» Information given
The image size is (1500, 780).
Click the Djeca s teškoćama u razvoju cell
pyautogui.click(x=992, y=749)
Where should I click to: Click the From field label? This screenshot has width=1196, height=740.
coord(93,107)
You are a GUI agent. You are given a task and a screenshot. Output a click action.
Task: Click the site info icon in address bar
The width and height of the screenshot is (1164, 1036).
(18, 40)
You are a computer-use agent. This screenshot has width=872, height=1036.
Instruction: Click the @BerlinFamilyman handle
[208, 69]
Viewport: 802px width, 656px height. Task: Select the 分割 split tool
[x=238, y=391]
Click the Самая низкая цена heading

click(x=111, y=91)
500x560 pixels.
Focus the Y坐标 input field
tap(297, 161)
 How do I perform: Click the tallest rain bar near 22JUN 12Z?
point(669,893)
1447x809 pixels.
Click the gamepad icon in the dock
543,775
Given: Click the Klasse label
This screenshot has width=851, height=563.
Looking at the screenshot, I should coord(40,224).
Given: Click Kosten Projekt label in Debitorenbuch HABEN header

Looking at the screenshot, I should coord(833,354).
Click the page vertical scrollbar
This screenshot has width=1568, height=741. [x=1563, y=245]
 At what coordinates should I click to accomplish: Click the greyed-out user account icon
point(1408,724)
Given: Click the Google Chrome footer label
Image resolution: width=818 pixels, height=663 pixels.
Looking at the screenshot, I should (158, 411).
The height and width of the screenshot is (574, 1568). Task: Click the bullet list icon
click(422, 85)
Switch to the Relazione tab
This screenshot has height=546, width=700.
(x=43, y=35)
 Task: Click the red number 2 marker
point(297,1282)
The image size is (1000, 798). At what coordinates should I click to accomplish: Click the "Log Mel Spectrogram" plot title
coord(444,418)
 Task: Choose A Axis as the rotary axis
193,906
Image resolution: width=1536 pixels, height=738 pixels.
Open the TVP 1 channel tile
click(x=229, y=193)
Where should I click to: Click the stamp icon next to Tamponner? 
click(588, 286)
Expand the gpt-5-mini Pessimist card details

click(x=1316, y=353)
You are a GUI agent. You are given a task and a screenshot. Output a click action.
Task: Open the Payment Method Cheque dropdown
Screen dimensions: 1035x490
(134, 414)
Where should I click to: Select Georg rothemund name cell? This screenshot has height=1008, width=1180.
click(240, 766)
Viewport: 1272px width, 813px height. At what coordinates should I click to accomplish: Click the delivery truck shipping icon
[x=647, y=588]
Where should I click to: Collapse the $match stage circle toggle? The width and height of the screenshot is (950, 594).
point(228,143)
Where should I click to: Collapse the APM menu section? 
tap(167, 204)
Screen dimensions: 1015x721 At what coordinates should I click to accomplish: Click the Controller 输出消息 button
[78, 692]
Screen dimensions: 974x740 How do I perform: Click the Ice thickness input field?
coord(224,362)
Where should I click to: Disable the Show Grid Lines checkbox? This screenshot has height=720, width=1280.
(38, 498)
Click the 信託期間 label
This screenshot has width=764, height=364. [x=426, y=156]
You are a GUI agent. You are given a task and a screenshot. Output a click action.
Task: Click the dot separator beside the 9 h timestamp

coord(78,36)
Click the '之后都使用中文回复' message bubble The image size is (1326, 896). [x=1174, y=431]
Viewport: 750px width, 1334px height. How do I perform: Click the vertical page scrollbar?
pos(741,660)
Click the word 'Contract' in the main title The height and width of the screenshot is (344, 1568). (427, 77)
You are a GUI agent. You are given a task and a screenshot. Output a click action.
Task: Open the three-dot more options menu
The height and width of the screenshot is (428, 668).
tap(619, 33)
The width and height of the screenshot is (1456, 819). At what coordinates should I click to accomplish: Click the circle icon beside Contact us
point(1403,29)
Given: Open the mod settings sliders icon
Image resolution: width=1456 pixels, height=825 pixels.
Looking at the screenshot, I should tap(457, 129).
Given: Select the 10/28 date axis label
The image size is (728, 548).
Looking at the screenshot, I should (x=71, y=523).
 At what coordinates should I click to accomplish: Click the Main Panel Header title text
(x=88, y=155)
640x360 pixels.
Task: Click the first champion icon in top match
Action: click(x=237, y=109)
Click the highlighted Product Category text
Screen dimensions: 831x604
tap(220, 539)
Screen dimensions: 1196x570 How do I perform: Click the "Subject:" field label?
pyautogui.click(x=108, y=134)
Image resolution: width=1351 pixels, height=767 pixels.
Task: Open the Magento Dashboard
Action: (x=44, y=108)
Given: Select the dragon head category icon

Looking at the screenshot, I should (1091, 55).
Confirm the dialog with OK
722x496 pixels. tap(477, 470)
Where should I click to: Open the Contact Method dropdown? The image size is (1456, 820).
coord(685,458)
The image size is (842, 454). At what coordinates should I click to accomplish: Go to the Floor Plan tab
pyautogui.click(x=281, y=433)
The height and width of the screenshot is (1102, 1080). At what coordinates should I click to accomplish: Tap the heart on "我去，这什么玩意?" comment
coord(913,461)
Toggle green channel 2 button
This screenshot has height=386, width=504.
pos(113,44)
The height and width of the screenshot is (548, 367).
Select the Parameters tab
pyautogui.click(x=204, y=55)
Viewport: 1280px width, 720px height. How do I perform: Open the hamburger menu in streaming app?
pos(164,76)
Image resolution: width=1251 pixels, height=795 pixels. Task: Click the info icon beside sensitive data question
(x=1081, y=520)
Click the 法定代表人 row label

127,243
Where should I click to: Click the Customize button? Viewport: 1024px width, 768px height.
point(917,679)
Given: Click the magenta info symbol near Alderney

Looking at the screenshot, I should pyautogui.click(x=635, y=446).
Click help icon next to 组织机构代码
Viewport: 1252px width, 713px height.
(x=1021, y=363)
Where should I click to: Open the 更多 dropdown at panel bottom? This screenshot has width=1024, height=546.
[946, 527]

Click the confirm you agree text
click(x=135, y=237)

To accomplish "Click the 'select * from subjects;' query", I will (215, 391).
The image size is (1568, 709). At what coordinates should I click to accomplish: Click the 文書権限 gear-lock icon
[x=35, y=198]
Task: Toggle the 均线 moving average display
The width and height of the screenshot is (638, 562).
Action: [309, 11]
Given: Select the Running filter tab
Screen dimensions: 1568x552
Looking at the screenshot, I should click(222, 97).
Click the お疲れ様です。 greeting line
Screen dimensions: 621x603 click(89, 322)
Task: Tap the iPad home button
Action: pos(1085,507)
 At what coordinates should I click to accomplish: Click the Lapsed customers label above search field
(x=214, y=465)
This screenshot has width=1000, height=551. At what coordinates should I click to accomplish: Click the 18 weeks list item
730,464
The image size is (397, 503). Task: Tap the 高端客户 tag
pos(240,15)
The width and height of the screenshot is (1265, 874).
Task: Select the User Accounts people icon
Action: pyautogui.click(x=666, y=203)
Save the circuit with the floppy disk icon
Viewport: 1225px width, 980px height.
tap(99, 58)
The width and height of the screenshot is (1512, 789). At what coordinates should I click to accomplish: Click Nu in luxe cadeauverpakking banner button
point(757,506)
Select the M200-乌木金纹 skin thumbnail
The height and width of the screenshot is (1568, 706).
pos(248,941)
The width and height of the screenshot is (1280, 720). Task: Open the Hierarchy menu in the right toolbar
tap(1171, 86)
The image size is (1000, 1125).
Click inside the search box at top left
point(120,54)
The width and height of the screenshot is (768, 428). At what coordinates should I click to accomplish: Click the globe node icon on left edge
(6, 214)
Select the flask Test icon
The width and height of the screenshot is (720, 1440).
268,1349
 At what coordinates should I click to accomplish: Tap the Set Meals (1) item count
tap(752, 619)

» Instructions for the task
Write out the complete material a second time, matching it exactly.

» Written response
The image size is (1500, 780).
Click the Djeca s teškoćama u razvoju cell
pyautogui.click(x=992, y=749)
Where should I click to: Click the From field label? This screenshot has width=1196, height=740.
coord(93,107)
You are a GUI agent. You are given a task and a screenshot. Output a click action.
Task: Click the site info icon in address bar
The width and height of the screenshot is (1164, 1036).
(18, 40)
You are a computer-use agent. This screenshot has width=872, height=1036.
Instruction: Click the @BerlinFamilyman handle
[208, 69]
Viewport: 802px width, 656px height. Task: Select the 分割 split tool
[x=238, y=391]
Click the Самая низкая цена heading

click(x=111, y=91)
500x560 pixels.
Focus the Y坐标 input field
tap(297, 161)
 How do I perform: Click the tallest rain bar near 22JUN 12Z?
point(669,893)
1447x809 pixels.
Click the gamepad icon in the dock
543,775
Given: Click the Klasse label
This screenshot has width=851, height=563.
Looking at the screenshot, I should coord(40,224).
Given: Click Kosten Projekt label in Debitorenbuch HABEN header

Looking at the screenshot, I should coord(833,354).
Click the page vertical scrollbar
This screenshot has width=1568, height=741. [x=1563, y=245]
 At what coordinates should I click to accomplish: Click the greyed-out user account icon
point(1408,724)
Given: Click the Google Chrome footer label
Image resolution: width=818 pixels, height=663 pixels.
Looking at the screenshot, I should (158, 411).
The height and width of the screenshot is (574, 1568). Task: Click the bullet list icon
click(422, 85)
Switch to the Relazione tab
This screenshot has height=546, width=700.
(x=43, y=35)
 Task: Click the red number 2 marker
point(297,1282)
The image size is (1000, 798). At what coordinates should I click to accomplish: Click the "Log Mel Spectrogram" plot title
coord(444,418)
 Task: Choose A Axis as the rotary axis
193,906
Image resolution: width=1536 pixels, height=738 pixels.
Open the TVP 1 channel tile
click(x=229, y=193)
Where should I click to: Click the stamp icon next to Tamponner? 
click(588, 286)
Expand the gpt-5-mini Pessimist card details

click(x=1316, y=353)
You are a GUI agent. You are given a task and a screenshot. Output a click action.
Task: Open the Payment Method Cheque dropdown
Screen dimensions: 1035x490
(134, 414)
Where should I click to: Select Georg rothemund name cell? This screenshot has height=1008, width=1180.
click(240, 766)
Viewport: 1272px width, 813px height. At what coordinates should I click to accomplish: Click the delivery truck shipping icon
[x=647, y=588]
Where should I click to: Collapse the $match stage circle toggle? The width and height of the screenshot is (950, 594).
point(228,143)
Where should I click to: Collapse the APM menu section? 
tap(167, 204)
Screen dimensions: 1015x721 At what coordinates should I click to accomplish: Click the Controller 输出消息 button
[78, 692]
Screen dimensions: 974x740 How do I perform: Click the Ice thickness input field?
coord(224,362)
Where should I click to: Disable the Show Grid Lines checkbox? This screenshot has height=720, width=1280.
(38, 498)
Click the 信託期間 label
This screenshot has width=764, height=364. [x=426, y=156]
You are a GUI agent. You are given a task and a screenshot. Output a click action.
Task: Click the dot separator beside the 9 h timestamp

coord(78,36)
Click the '之后都使用中文回复' message bubble The image size is (1326, 896). [x=1174, y=431]
Viewport: 750px width, 1334px height. How do I perform: Click the vertical page scrollbar?
pos(741,660)
Click the word 'Contract' in the main title The height and width of the screenshot is (344, 1568). (427, 77)
You are a GUI agent. You are given a task and a screenshot. Output a click action.
Task: Open the three-dot more options menu
The height and width of the screenshot is (428, 668).
tap(619, 33)
The width and height of the screenshot is (1456, 819). At what coordinates should I click to accomplish: Click the circle icon beside Contact us
point(1403,29)
Given: Open the mod settings sliders icon
Image resolution: width=1456 pixels, height=825 pixels.
Looking at the screenshot, I should tap(457, 129).
Given: Select the 10/28 date axis label
The image size is (728, 548).
Looking at the screenshot, I should (x=71, y=523).
 At what coordinates should I click to accomplish: Click the Main Panel Header title text
(x=88, y=155)
640x360 pixels.
Task: Click the first champion icon in top match
Action: click(x=237, y=109)
Click the highlighted Product Category text
Screen dimensions: 831x604
tap(220, 539)
Screen dimensions: 1196x570 How do I perform: Click the "Subject:" field label?
pyautogui.click(x=108, y=134)
Image resolution: width=1351 pixels, height=767 pixels.
Task: Open the Magento Dashboard
Action: (x=44, y=108)
Given: Select the dragon head category icon

Looking at the screenshot, I should (1091, 55).
Confirm the dialog with OK
722x496 pixels. tap(477, 470)
Where should I click to: Open the Contact Method dropdown? The image size is (1456, 820).
coord(685,458)
The image size is (842, 454). At what coordinates should I click to accomplish: Go to the Floor Plan tab
pyautogui.click(x=281, y=433)
The height and width of the screenshot is (1102, 1080). At what coordinates should I click to accomplish: Tap the heart on "我去，这什么玩意?" comment
coord(913,461)
Toggle green channel 2 button
This screenshot has height=386, width=504.
pos(113,44)
The height and width of the screenshot is (548, 367).
Select the Parameters tab
pyautogui.click(x=204, y=55)
Viewport: 1280px width, 720px height. How do I perform: Open the hamburger menu in streaming app?
pos(164,76)
Image resolution: width=1251 pixels, height=795 pixels. Task: Click the info icon beside sensitive data question
(x=1081, y=520)
Click the 法定代表人 row label

127,243
Where should I click to: Click the Customize button? Viewport: 1024px width, 768px height.
point(917,679)
Given: Click the magenta info symbol near Alderney

Looking at the screenshot, I should pyautogui.click(x=635, y=446).
Click help icon next to 组织机构代码
Viewport: 1252px width, 713px height.
(x=1021, y=363)
Where should I click to: Open the 更多 dropdown at panel bottom? This screenshot has width=1024, height=546.
[946, 527]

Click the confirm you agree text
click(x=135, y=237)

To accomplish "Click the 'select * from subjects;' query", I will (215, 391).
The image size is (1568, 709). At what coordinates should I click to accomplish: Click the 文書権限 gear-lock icon
[x=35, y=198]
Task: Toggle the 均线 moving average display
The width and height of the screenshot is (638, 562).
Action: [309, 11]
Given: Select the Running filter tab
Screen dimensions: 1568x552
Looking at the screenshot, I should click(222, 97).
Click the お疲れ様です。 greeting line
Screen dimensions: 621x603 click(89, 322)
Task: Tap the iPad home button
Action: pos(1085,507)
 At what coordinates should I click to accomplish: Click the Lapsed customers label above search field
(x=214, y=465)
This screenshot has width=1000, height=551. At what coordinates should I click to accomplish: Click the 18 weeks list item
730,464
The image size is (397, 503). Task: Tap the 高端客户 tag
pos(240,15)
The width and height of the screenshot is (1265, 874).
Task: Select the User Accounts people icon
Action: pyautogui.click(x=666, y=203)
Save the circuit with the floppy disk icon
Viewport: 1225px width, 980px height.
tap(99, 58)
The width and height of the screenshot is (1512, 789). At what coordinates should I click to accomplish: Click Nu in luxe cadeauverpakking banner button
point(757,506)
Select the M200-乌木金纹 skin thumbnail
The height and width of the screenshot is (1568, 706).
pos(248,941)
The width and height of the screenshot is (1280, 720). Task: Open the Hierarchy menu in the right toolbar
tap(1171, 86)
The image size is (1000, 1125).
Click inside the search box at top left
point(120,54)
The width and height of the screenshot is (768, 428). At what coordinates should I click to accomplish: Click the globe node icon on left edge
(6, 214)
Select the flask Test icon
The width and height of the screenshot is (720, 1440).
268,1349
 At what coordinates should I click to accomplish: Tap the Set Meals (1) item count
tap(752, 619)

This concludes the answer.